| Required actions |
(a) Quote word for word the part of the notes on overdoses and salicylate toxicity that opens with the words containing "Salicylate toxicity comes" and closes with "hypoglycemia, cerebral edema.".
(b) Extend the notes on overdoses and salicylate toxicity below, starting right after their last line.

[Opening Source text section]

A couple of general principles to remember in overdoses and toxidromes:
(1) Assess ABCs early and frequently. Patients can change.
(2) There is no such thing as too much IV access. Patients with toxic ingestions can seize, become hypotensive and do other unpredictable things. You will never be sorry that you asked for two IVs.
(3) Always call POISON CONTROL.
(4) Consider multiple ingestions.
(5) Think about general principles of overdose management, including decontamination.
(6) The patient may need additional monitoring, possibly in the intensive care unit setting. This is particularly true if the level of consciousness if depressed or if there is significant hypotension. Again, remember that patients change and a patient who does not need ICU at one moment may later on.
Salicylate toxicity comes in two forms:
(1) Acute overdoses - often intentional, with self-harm of suicidal intent.
(2) Chronic overdoses - from regular high dose ASA use.
The presentation can be variable and non-specific, although there are some cardinal features.
- Tachycardia, hyperventilation, fever
- Altered level of consciousness - related to direct toxicity, hypoglycemia, cerebral edema.
- Nausea, vomiting
- Platelet dysfunction
- Pulmonary edema (especially with chronic toxicity, more common in the elderly)
- Tinnitus (especially with chronic toxicity)

[Closing Source text section]
[Opening Extracted data section]

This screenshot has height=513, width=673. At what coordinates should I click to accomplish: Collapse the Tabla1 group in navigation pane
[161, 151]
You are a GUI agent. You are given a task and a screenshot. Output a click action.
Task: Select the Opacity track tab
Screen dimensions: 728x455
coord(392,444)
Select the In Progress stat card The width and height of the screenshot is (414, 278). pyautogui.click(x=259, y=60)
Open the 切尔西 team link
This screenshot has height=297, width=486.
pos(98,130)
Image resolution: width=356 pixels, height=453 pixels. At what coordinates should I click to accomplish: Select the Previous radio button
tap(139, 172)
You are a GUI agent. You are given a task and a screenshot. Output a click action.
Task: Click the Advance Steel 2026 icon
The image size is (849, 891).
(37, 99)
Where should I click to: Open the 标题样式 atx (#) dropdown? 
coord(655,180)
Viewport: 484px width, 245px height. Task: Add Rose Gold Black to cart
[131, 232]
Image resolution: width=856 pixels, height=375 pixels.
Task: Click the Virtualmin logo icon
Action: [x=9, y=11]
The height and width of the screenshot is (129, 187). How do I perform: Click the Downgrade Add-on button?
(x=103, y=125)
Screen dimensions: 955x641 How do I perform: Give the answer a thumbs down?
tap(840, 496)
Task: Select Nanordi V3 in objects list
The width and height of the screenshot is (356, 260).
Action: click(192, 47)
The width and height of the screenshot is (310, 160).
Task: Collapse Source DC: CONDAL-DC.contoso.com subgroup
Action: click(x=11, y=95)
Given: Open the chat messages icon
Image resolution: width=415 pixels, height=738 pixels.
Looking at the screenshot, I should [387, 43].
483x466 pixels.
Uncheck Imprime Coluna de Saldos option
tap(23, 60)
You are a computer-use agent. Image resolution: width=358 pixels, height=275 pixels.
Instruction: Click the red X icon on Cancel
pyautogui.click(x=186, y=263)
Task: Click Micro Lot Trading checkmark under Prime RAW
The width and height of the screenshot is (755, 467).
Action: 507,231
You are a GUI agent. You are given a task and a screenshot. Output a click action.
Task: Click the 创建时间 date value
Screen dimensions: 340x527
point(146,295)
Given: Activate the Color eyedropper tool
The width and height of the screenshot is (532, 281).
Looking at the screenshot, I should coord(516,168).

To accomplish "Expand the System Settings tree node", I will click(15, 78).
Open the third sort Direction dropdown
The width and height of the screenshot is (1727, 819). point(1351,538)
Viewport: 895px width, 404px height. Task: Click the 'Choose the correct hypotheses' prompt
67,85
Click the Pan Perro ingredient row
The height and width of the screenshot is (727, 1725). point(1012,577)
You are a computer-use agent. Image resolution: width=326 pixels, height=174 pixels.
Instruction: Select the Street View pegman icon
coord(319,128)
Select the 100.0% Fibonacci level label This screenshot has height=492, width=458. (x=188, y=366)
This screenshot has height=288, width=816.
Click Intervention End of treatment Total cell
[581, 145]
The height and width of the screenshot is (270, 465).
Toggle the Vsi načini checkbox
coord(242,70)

[Closing Extracted data section]

| Response list |
(a)
Salicylate toxicity comes in two forms:
(1) Acute overdoses - often intentional, with self-harm of suicidal intent.
(2) Chronic overdoses - from regular high dose ASA use.
The presentation can be variable and non-specific, although there are some cardinal features.
- Tachycardia, hyperventilation, fever
- Altered level of consciousness - related to direct toxicity, hypoglycemia, cerebral edema.

(b)
**The combination of an anion gap metabolic acidosis and a primary respiratory alkalosis (beyond compensation for the metabolic acidosis) should trigger the diagnosis of salicylate toxicity**
Specific Management Guidelines
(1) Alkalanize the urine. This is done by running a sodium bicarbonate infusion, targeting a urine pH of 7.5-8.5. In general, start the infusion at 150-200mL/hr and increase according to your urine pH.
(2) Potassium replacement. For any patient with urine output and a serum potassium <5, consider replacement. Similarly to patients with diabetic ketoacidosis, the total body potassium may be low despite a normal measured serum potassium because of intracellular shift related to acidosis. With alkalanization, you may see a precipitous drop in the serum K.
(3) Nephrology consultation +/- hemodialysis - Consider in patients with severe toxicity, acute renal failure, pulmonary edema. If you are not sure, involve nephrology.
(4) Consider ICU consultation. Consider endotracheal intubation if necessary from the perspective of airway protection. However, mechanical ventilation may not be as effective as the patient's own respiratory drive in correcting their metabolic acidosis.